American economists are yet to face up to the fact that
offshoring high-productivity, high-value-added jobs that pay well and
replacing them with waitresses and bartenders is a knife in the heart of the
U.S. economy. Charles W. McMillion of MBG Information Services reports that
compensation is falling behind price rises and that the U.S. economy has
been kept afloat by consumers overspending their disposable incomes by
drawing down their accumulated assets and going deeper into debt.
McMillion reports that according to the Bureau of Economic
Affairs, households outspent their disposable incomes by 1.5 percent in the
second quarter of this year, a rate of dissaving equaled only by the
depression year of 1933.
McMillion also reports that recent BLS data indicates that 25
states have lost manufacturing jobs year over year and that 25 states have
lost jobs in the information sector.
Little wonder that permits for new private housing are down 20.5
percent year over year and that new housing starts are down 13.3 percent
year over year. What will we do with the millions of illegal Mexicans when
construction jobs dry up?
Wage data covering 82 percent of all private sector jobs show
that the purchasing power of weekly wages today is less than it was when the
economic recovery began in November 2001. What kind of economic recovery is
it when the purchasing power of wages falls instead of rises?

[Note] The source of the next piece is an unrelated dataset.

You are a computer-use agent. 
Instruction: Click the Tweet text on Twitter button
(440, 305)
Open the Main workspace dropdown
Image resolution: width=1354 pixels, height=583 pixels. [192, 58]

In my opinion, the recovery was artificial. It was based on
extremely low interest rates orchestrated by the Federal Reserve. The low
interest rates discouraged saving, reduced the mortgage cost of real estate,
inflated home prices, and encouraged consumers to refinance their homes and
spend the equity.
The federal government also has been overspending its income and
has wasted a minimum of $300 billion on an illegal, pointless and lost war
that has turned Iraq into a terror zone.
It is unclear how much longer the world will trade Americans
real goods for pieces of paper that the U.S. economy cannot redeem with
tradable goods and services.
Considering the loss of good jobs, the high debt burden and the
dependence on imports, it is unclear what will enable America to pull
herself out of the next recession.
Perhaps growing ranks of the unemployed will become cannon
fodder for Bush's wars in the Middle East.